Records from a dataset
⟨
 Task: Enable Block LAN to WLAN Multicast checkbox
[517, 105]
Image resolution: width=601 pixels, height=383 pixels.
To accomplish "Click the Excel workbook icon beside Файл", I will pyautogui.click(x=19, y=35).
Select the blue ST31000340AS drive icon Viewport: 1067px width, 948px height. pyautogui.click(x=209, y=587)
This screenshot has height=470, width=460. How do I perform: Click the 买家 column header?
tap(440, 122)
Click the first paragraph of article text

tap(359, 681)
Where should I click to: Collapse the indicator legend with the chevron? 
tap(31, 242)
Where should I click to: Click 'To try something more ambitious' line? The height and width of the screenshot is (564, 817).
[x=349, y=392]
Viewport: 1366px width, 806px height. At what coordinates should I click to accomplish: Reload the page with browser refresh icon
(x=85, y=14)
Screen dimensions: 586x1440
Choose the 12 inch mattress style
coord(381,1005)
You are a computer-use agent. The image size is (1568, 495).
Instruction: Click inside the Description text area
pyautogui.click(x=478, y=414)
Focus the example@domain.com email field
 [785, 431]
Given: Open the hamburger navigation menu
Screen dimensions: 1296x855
⟩
_ACTION ITEM_:
Go through the records above and copy every line holding the word "dimensions".

_EXPECTED OUTPUT_:
Screen dimensions: 586x1440
Screen dimensions: 1296x855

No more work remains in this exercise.